Enrichment Course on Web Data Extraction and Regression Analysis
Fired with an educational zeal, Preferred.AI conducted a 5-day (Oct 3-8 2018) enrichment course on Web Data Extraction and Regression Analysis, which was organized by the SMU School of Information Systems in conjunction with the impending launch of its BSc (Computer Science).
We welcomed a group of 20 bright students from Singapore Polytechnic (SP), Ngee Ann Polytechnic (NP), and Temasek Polytechnic (TP). They are part of the prestigious Industry Preparation for Pre-graduate (iPREP) Programme or Infocomm Polytechnic (iPoly) Scholarship run by IMDA.
Through the course, we inculcated the appreciation of a data science pipeline, by requiring the students to go through the different stages of data collection, feature engineering, and building a prediction model using regression, culminating on an end-to-end project.
On Day 1, Ween anchored the data collection module of the course, which is based on Venom, a focused crawler framework for the deep web developed in-house by Preferred.AI and open-sourced for public use.

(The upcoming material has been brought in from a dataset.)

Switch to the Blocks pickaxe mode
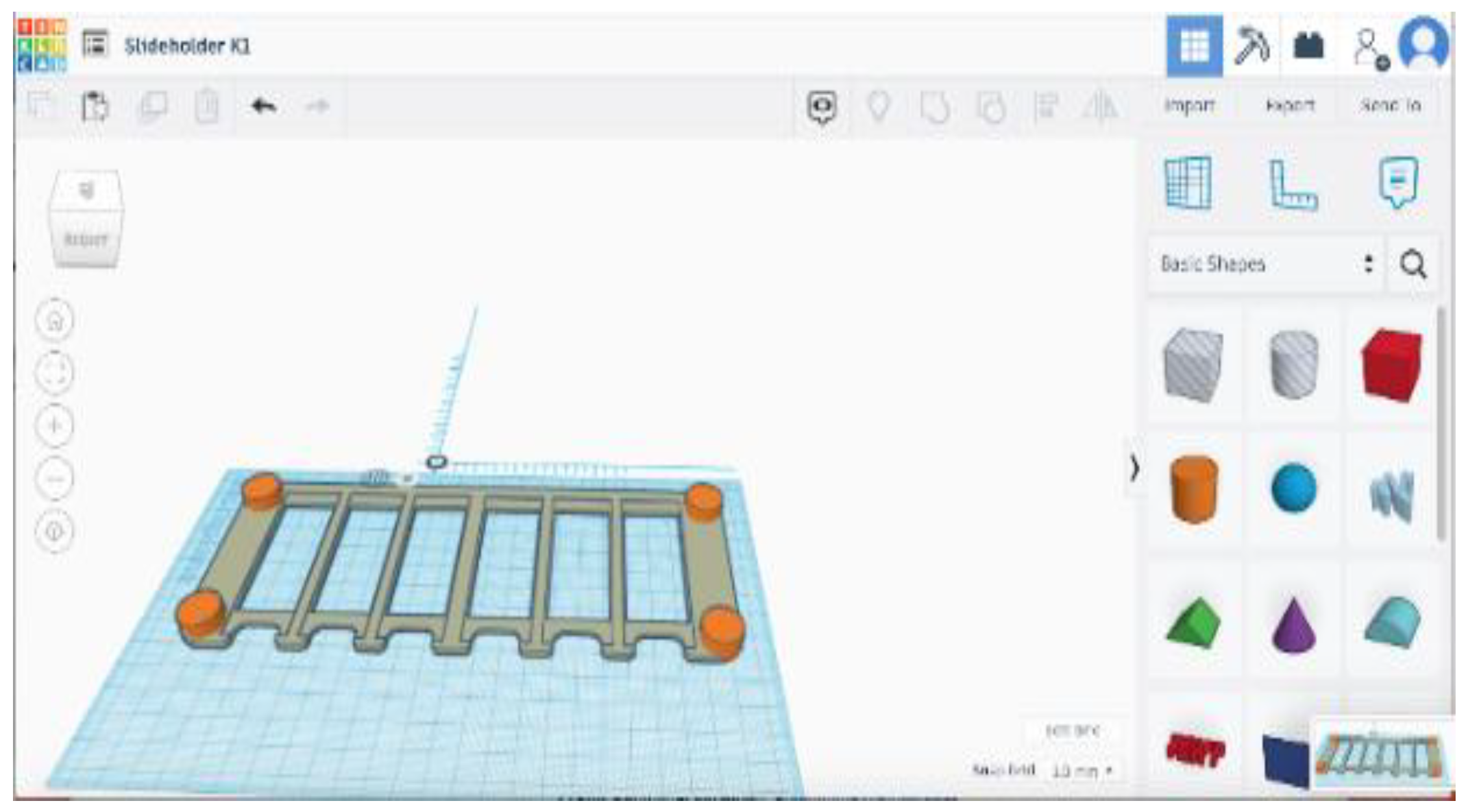Viewport: 1466px width, 812px height. pos(1251,46)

To get students to internalize the lessons meaningfully, they worked in small groups on a realistic project involving a specific Web site. Working with each group was a coach from Preferred.AI. That the groups managed to build working crawlers by the end of Day 2 spoke of their effective teamwork, the coaches’ able guidance, and Venom‘s powerful features.
On Day 3, Max instructed the students on how to use machine learning techniques such as linear regression and logistic regression to build prediction models. On Day 4, the project groups began training their models using the data they were collecting with the crawlers they’d built earlier.
In true SIS learning style, on Day 5 the student groups took turns presenting, and defending, their projects. The team camaraderie was palpable. The coaches were as anxious as their proteges. In just 5 short days, they bonded. In the post hoc feedback, 90% of the students rated the coaches as ‘Helpful’ or even ‘Awesome’, without whom the learning experience just wouldn’t be the same.
The projects were finally evaluated by Hady and a guest judge, Wu Huayu (VP, Data Science – DBS Bank). Huayu had earlier kindly shared his expertise by giving a talk titled “Applications of Data Science in Industries”, a wide-ranging coverage of the history of big data and AI and how their applications touched various industries including banking, manufacturing, etc.
We awarded two prizes. The Best Project was awarded to the group with the most creative, technically rigorous, impactful, and well-presented project. The Best Class Participation was awarded to the individual student who contributed the most to the class learning.
Once the prizes were announced, the winners were finally revealed. Yet there was no loser in sight. After all, when learning takes place, we’re all winners.